I knew that wasn't it. Joe is used to lots of meetings. And lots of reports.
He then went on to describe a rather grim condition, at least for someone trying to keep corporate systems secure.
The focus of his work is becoming more about compliance for compliance sake. It's more about internal controls, procedures, and keeping auditors happy. This, said Joe, is actually working to make his organization compliant, but less secure.
In fact, he explained, he spent a good part of last week rectifying a decent number of vulnerabilities in print servers. It was Joe's opinion that these vulnerabilities were of low concern and mitigated by good network segmentation and firewall policies. "We had a few, far more serious, things that had to be taken care of. But they were postponed because they weren't on the audit finding," he said.
I continued to listen as Joe went to on explain how over the past 18 months he's tried to integrate security and compliance efforts, as a way to keep systems secure, compliant, and cut operational costs. He then listed a number of fires his security teams and the operation folks had to put out.
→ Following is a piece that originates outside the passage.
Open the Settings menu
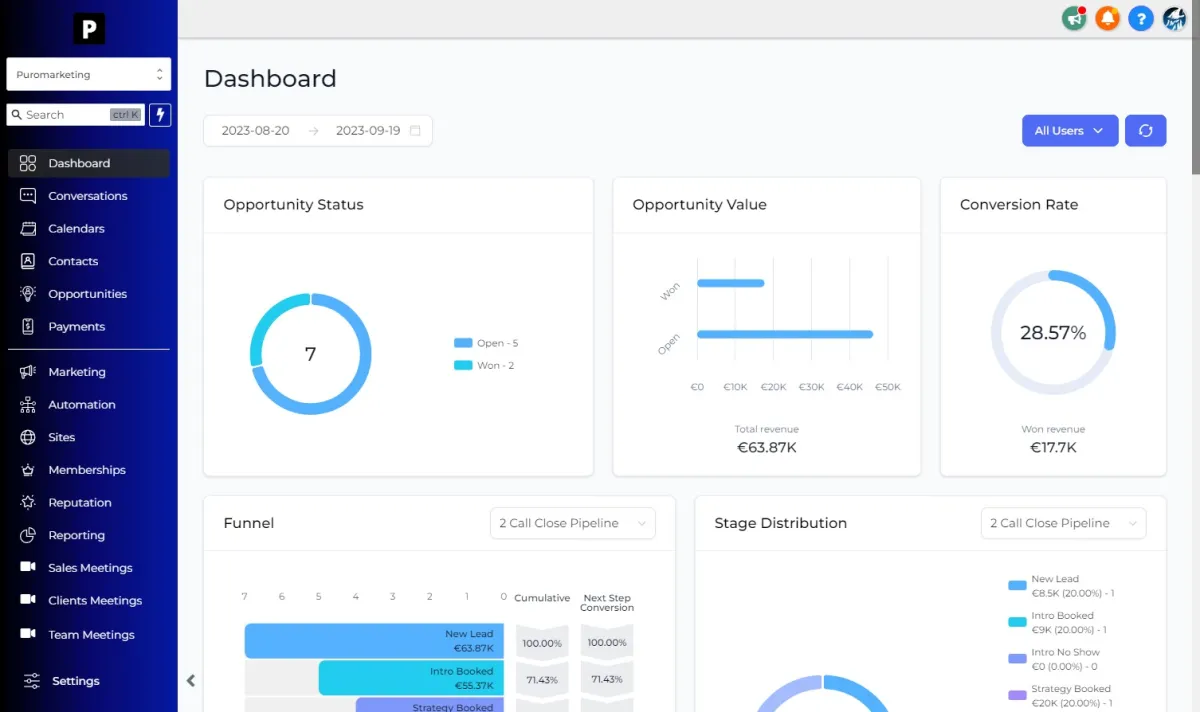This screenshot has width=1200, height=712. coord(74,680)
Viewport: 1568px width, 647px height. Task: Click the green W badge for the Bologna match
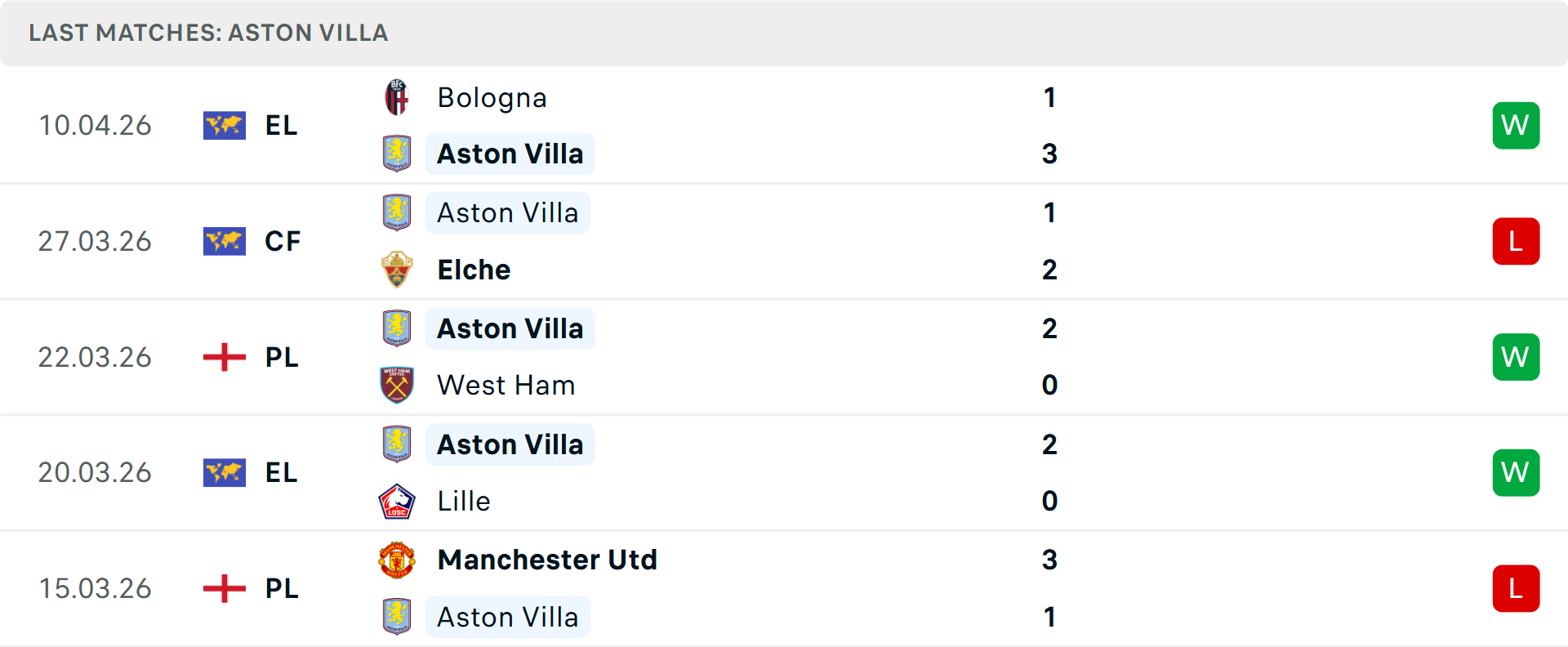click(1517, 126)
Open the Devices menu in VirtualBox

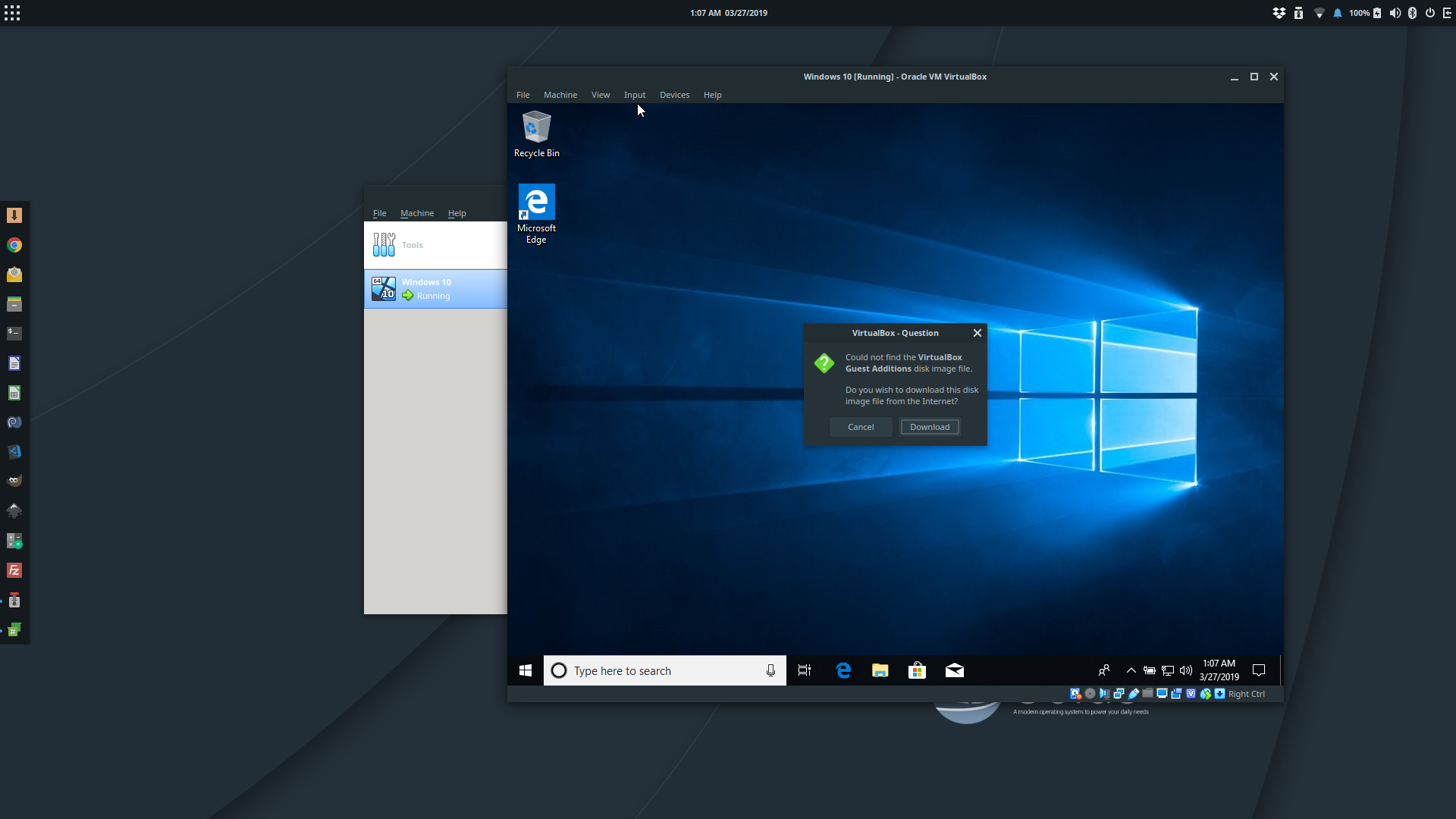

Fires that kept him, among other managers, from getting to the higher level of governance they envisioned. These fires, more often than not, were lit by audit reports.
"Why don't you just go with it and deliver what the organization and auditors want?" I said.
"It's my job, and probably my career, when something goes wrong," he replied.
I keyed in on his use of the word "when" rather than "if," especially because Joe, more often than myself, sees the glass as half-full.
"E-mail me your resumé, I'll be happy to give it a read and call you later this evening with my thoughts," I said.
After I hung up I thought about this for a while. And if Joe's company really wanted to be secure and compliant -- and I mean in a long-term and sustainable way -- it would listen a bit more often to Joe and a little less to the auditors.